2. Which of the following does not indicate an investor company’s ability to significantly influence an investee?

3. Sisk Company has owned 10 percent of Maust, Inc., for the past several years. This ownership did not allow Sisk to have significant influence over Maust. Recently, Sisk acquired an additional 30 percent of Maust and now will use the equity method. How will the investor report change?

4. Under fair-value accounting for an equity investment, which of the following affects the income the investor recognizes from its ownership of the investee?

5. When an equity method investment account is reduced to a zero balance

6. On January 1, Puckett Company paid $1.6 million for 50,000 shares of Harrison’s voting common stock, which represents a 40 percent investment. No allocation to goodwill or other specific account was made. Significant influence over Harrison is achieved by this acquisition and so Puckett applies the equity method. Harrison declared a $2 per share dividend during the year and reported net income of $560,000. What is the balance in

7. In January 2014, Domingo, Inc., acquired 20 percent of the outstanding common stock of Martes, Inc., for $700,000. This investment gave Domingo the ability to exercise significant influence over Martes. Martes’s assets on that date were recorded at $3,900,000 with liabilities

of $900,000. Any excess of cost over book value of the investment was attributed to a patent having a remaining useful life of 10 years. In 2014, Martes reported net income of $170,000. In 2015, Martes reported net income of $210,000. Dividends of $70,000 were declared in each of these two years. What is the equity method balance of Domingo’s Investment in Martes, Inc., at December 31, 2015?

8. Franklin purchases 40 percent of Johnson Company on January 1 for $500,000. Although Franklin did not use it, this acquisition gave Franklin the ability to apply significant influence to Johnson’s operating and financing policies. Johnson reports assets on that date of $1,400,000 with liabilities of $500,000. One building with a 7-year remaining life is undervalued on Johnson’s books by $140,000. Also, Johnson’s book value for its trademark (10-year remaining life) is undervalued by $210,000. During the year, Johnson reports net income of $90,000 while declaring dividends of $30,000. What is the Investment in Johnson Company balance (equity method) in Franklin’s financial records as of December 31?

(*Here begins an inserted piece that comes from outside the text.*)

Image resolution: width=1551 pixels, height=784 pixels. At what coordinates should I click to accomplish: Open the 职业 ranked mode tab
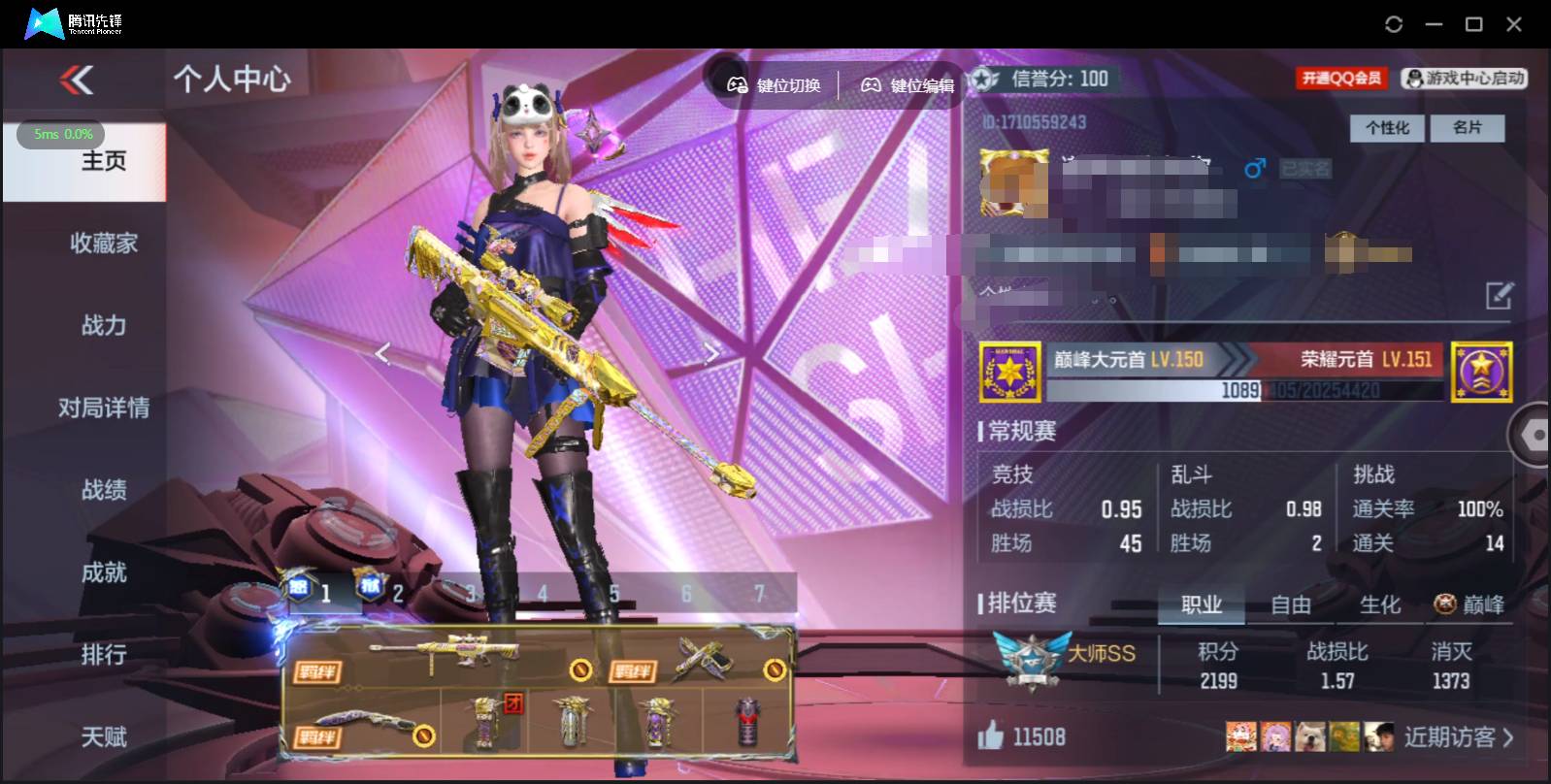(x=1202, y=604)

9. Evan Company reports net income of $140,000 each year and declares an annual cash dividend of $50,000. The company holds net assets of $1,200,000 on January 1, 2014. On that date, Shalina purchases 40 percent of the outstanding stock for $600,000, which gives it the ability to significantly influence Evan. At the purchase date, the excess of Shalina’s cost over its proportionate share of Evan’s book value was assigned to goodwill. On December 31, 2016, what

10. Perez, Inc., applies the equity method for its 25 percent investment in Senior, Inc. During 2015, Perez sold goods with a 40 percent gross profit to Senior. Senior sold all of these goods in 2015. How should Perez report the effect of the intra-entity sale on its 2015 income statement?